The UK central bank said in research published this week that many new contracts maturing beyond 2021 continue to reference Libor. The Financial Conduct Authority said two years ago that it will not compel panel banks to submit to Libor beyond 2021.
With Libor expected to be discontinued after end-2021, the use of alternative interest rate benchmarks is steadily increasing. But use of Libor remains widespread, and this poses risks to market stability. https://t.co/8KgzL9XzKL #BankOverground pic.twitter.com/PDH5uRy8X3
— Bank of England (@bankofengland) September 30, 2019
“Despite the progress in establishing alternative reference rates and in building these new markets, much more work is needed to complete the transition,” added the study.
After the financial crisis there were a series of scandals regarding banks manipulating their submissions for setting benchmarks across asset classes, which led to a lack of confidence and threatened participation in the related markets. As a result, regulators have increased their supervision of benchmarks and want to move to risk-free reference rates based on transactions, so they are harder to manipulate and more representative of the market.
The Bank of England highlighted the loan markets, which is still dominated by Libor-linked lending, and many new long-dated derivative contracts which are referencing Libor.
“Firms now need to focus on shifting new business from Libor to alternative rates, and should put in place a clear transition plan to mitigate their legacy risk from older contracts,” said the Bank of England. “In June 2019, the Prudential Regulation Authority and the Financial Conduct Authority published guidance for firms on the issues they need to consider when making a transition plan.”
Progress
The UK has chosen the sterling overnight index average, Sonia, as its new risk-free rate. The European Central Bank started publishing a new benchmark rate this week.
The euro short-term rate (€STR), a new benchmark interest rate, has been published for the first time. The rate reflects the wholesale euro unsecured overnight borrowing costs of banks located in the euro area. The €STR is available here https://t.co/BUp2OidOjS #EuroSTR pic.twitter.com/b14OFa6YHP
— European Central Bank (@ecb) October 2, 2019
The US has adopted the secured overnight financing rate, SOFR, as its risk-free rate to replace US dollar Libor.
CME Group announced last month that it plans to introduce options on three-month SOFR futures.
Mark your calendars. SOFR options launch January 6, 2020. https://t.co/V0ffYSQb6c pic.twitter.com/DbdbmVC3r6
— CME Group (@CMEGroup) September 4, 2019
Agha Mirza, global head of interest rate products at CME Group, said in a statement: “Offering options on futures builds on our ever-growing SOFR ecosystem and deep expertise in listed interest rate options, and provides clients with another solution for managing exposure to interest rate price risk around the world.”

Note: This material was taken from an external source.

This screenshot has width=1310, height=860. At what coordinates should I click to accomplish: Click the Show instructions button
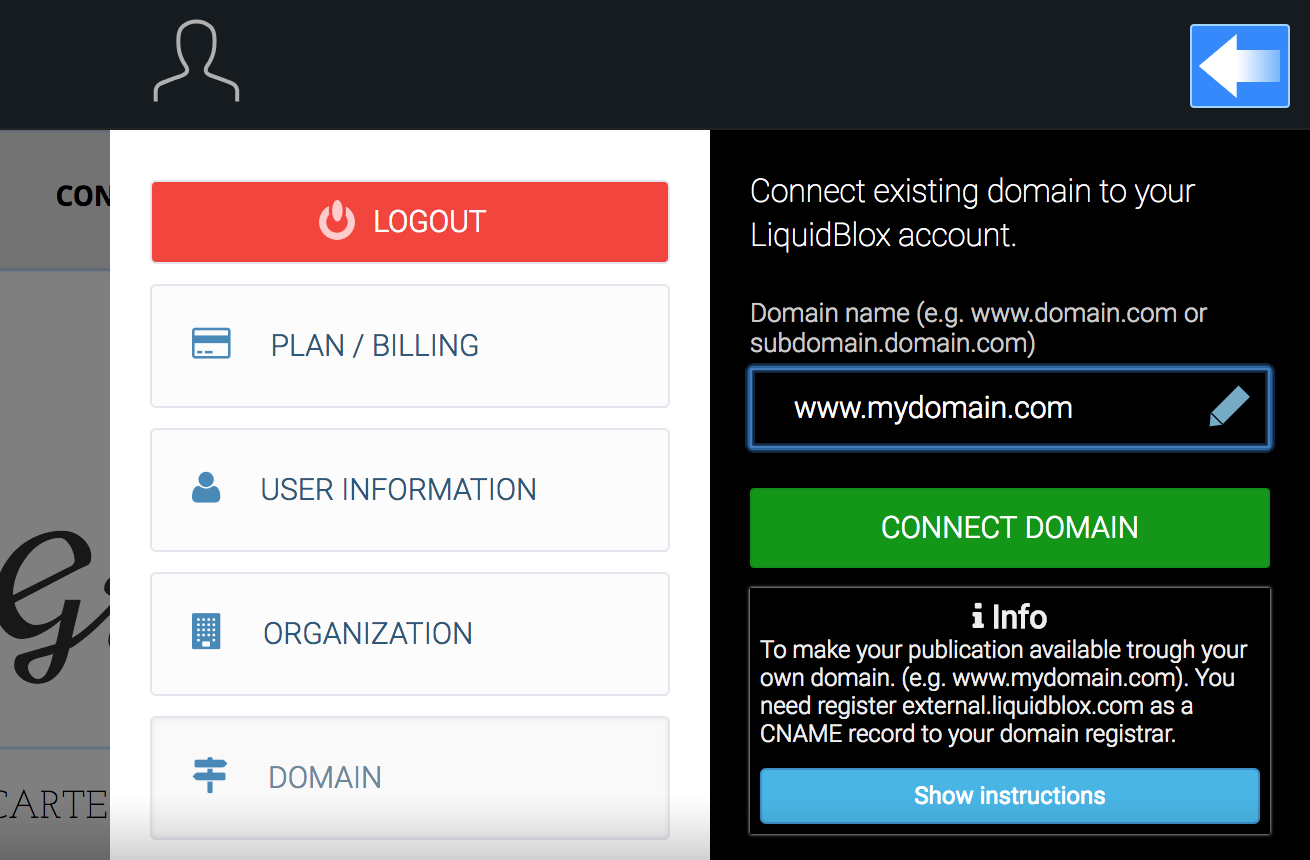[x=1009, y=796]
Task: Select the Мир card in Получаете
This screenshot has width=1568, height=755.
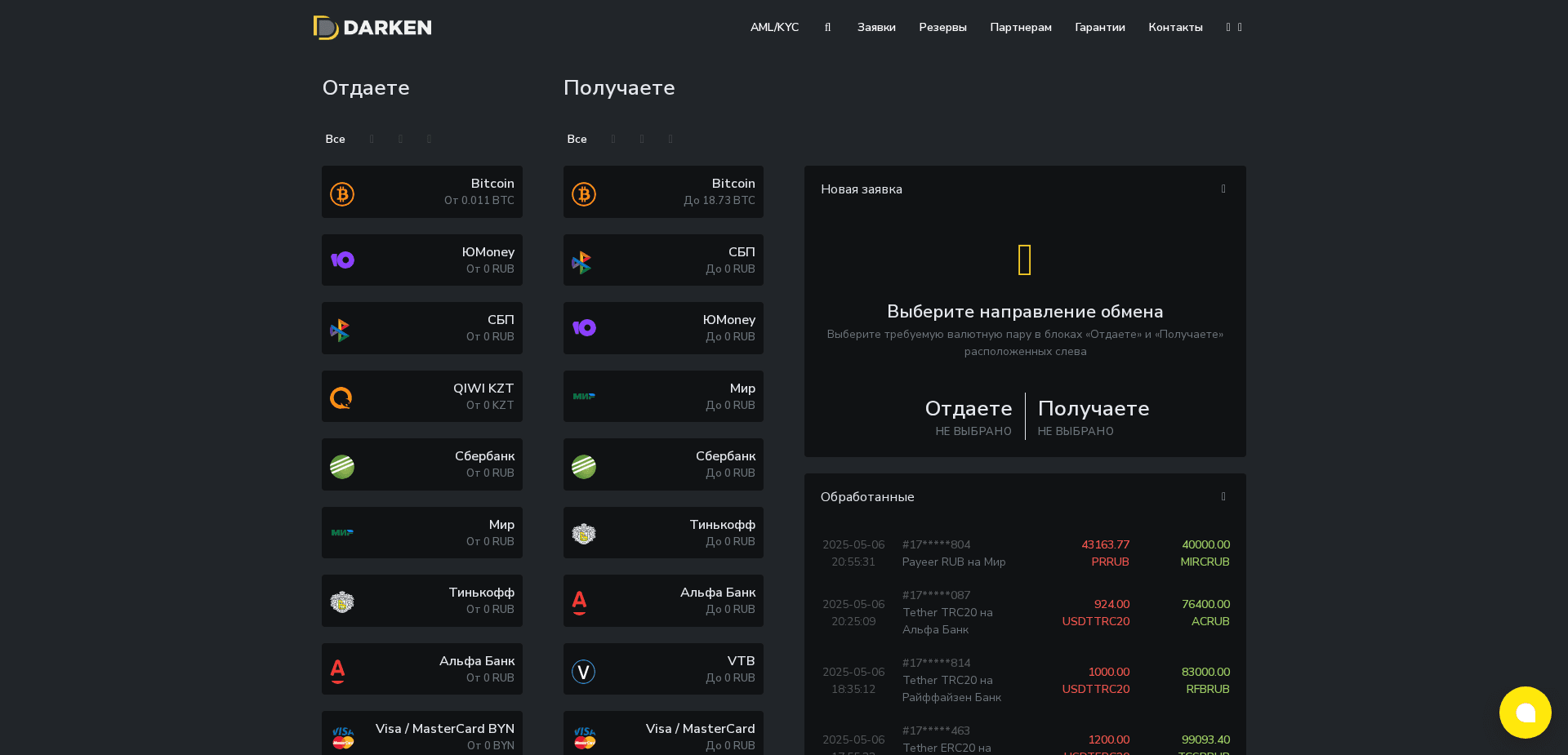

The exchange said that since SOFR futures debuted in May last year, more than 195 global market participants have traded over 6.3 million contracts at CME Group.

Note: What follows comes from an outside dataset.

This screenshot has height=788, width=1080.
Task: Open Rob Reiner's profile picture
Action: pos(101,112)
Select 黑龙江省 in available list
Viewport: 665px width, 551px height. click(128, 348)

“A record 120 large open interest holders held open positions in SOFR futures as of Aug. 27, 2019,” added CME. “Additionally, open interest surpassed a record 283,000 contracts on Aug. 30, 2019.”
SOFR futures open interest jumped 29% in August. https://t.co/nzsSKv4F9w pic.twitter.com/dxo87cjQ7x
— CME Group (@CMEGroup) September 5, 2019
Conduct risk
Deloitte Financial Services UK highlighted in a blog that the as markets transition from IBORs, there are likely to be recurrences of market and customer misconduct – although they are likely to manifest differently.
“This being the case, risks of misleading clients, market abuse (including insider dealing and market manipulation), anti-competitive practices, both during and after transition (such as collusion and information sharing) and risks arising from conflicts of interest, are all likely to reappear,” said Deloitte.
Therefore firms should ensure that they robustly identify and mitigate conduct risks arising during the transition.
“As the famous statesman Edmund Burke once said, “those who don’t know history are destined to repeat it”,” added Deloitte. “There is plenty of historical information available to firms about potential conduct pitfalls.”